Prompt: What is the number of lines in these records that hold the word "using"? Reply with that number alone.

Information given:
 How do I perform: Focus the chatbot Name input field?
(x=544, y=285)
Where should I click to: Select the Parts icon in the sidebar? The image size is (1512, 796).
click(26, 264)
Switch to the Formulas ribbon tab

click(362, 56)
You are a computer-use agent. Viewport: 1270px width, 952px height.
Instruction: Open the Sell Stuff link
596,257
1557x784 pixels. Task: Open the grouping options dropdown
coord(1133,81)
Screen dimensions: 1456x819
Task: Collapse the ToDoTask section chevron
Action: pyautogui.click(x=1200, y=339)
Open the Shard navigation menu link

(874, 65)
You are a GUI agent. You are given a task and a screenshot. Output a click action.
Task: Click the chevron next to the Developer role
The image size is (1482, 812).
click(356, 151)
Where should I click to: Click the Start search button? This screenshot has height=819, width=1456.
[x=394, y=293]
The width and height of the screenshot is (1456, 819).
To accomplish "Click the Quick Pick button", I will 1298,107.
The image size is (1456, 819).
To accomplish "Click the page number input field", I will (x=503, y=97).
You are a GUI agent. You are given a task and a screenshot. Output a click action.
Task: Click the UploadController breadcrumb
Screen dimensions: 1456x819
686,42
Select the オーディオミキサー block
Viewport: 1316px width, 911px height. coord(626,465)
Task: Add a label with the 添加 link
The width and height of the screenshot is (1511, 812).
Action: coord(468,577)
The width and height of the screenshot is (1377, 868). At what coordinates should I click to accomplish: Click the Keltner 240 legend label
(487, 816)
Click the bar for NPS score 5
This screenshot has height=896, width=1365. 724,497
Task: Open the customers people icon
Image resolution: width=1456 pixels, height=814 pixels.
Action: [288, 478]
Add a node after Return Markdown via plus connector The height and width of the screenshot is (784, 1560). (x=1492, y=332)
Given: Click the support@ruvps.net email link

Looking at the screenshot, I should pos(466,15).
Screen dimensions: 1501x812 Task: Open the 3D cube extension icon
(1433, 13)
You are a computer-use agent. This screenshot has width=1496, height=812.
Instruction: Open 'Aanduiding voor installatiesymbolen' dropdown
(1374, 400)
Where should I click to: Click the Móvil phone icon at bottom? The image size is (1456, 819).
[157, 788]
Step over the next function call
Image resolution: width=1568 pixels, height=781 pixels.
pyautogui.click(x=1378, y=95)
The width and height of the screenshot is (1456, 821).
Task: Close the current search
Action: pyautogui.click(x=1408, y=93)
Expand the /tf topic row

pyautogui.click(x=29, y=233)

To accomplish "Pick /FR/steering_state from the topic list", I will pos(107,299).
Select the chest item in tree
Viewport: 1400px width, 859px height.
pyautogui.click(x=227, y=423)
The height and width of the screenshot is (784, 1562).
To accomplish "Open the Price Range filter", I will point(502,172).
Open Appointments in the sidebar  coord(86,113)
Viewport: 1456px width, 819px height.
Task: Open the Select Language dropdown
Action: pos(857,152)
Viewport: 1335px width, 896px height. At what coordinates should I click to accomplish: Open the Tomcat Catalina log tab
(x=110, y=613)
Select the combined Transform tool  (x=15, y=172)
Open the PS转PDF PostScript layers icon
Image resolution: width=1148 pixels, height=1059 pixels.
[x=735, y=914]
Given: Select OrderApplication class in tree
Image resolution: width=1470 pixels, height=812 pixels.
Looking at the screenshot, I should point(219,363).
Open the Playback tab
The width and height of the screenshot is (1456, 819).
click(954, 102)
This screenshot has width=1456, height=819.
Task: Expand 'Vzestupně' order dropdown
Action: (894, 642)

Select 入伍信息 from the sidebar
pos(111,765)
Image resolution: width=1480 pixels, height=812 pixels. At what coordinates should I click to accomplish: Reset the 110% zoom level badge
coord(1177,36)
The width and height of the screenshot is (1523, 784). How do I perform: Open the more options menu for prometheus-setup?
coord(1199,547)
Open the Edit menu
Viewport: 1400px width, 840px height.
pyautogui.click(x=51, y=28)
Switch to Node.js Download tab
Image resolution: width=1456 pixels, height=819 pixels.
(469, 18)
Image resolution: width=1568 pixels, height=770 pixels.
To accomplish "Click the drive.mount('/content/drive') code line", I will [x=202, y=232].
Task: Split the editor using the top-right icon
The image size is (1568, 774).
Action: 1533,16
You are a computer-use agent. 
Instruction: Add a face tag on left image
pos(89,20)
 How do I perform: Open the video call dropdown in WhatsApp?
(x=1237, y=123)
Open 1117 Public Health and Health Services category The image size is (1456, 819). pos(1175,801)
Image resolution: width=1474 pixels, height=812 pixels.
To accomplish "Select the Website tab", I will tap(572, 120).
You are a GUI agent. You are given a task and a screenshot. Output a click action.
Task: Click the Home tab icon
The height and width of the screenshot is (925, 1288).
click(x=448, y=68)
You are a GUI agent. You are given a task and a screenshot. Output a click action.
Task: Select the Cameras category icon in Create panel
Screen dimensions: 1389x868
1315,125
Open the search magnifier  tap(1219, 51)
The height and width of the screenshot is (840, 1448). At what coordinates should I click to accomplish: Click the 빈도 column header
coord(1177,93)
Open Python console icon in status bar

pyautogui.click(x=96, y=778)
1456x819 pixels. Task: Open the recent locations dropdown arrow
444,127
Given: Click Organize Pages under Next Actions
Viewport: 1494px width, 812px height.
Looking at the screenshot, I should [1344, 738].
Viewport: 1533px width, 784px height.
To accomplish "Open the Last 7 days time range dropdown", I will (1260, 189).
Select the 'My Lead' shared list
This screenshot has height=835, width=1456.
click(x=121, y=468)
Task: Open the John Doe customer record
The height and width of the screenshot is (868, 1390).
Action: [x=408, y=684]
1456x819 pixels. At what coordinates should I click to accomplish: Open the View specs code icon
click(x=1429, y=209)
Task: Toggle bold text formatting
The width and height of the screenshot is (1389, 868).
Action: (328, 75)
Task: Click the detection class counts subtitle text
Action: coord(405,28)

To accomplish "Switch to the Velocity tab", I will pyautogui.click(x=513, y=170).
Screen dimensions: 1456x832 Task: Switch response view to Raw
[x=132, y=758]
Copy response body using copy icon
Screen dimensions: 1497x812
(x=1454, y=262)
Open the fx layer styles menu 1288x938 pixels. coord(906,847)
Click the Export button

Result below: 2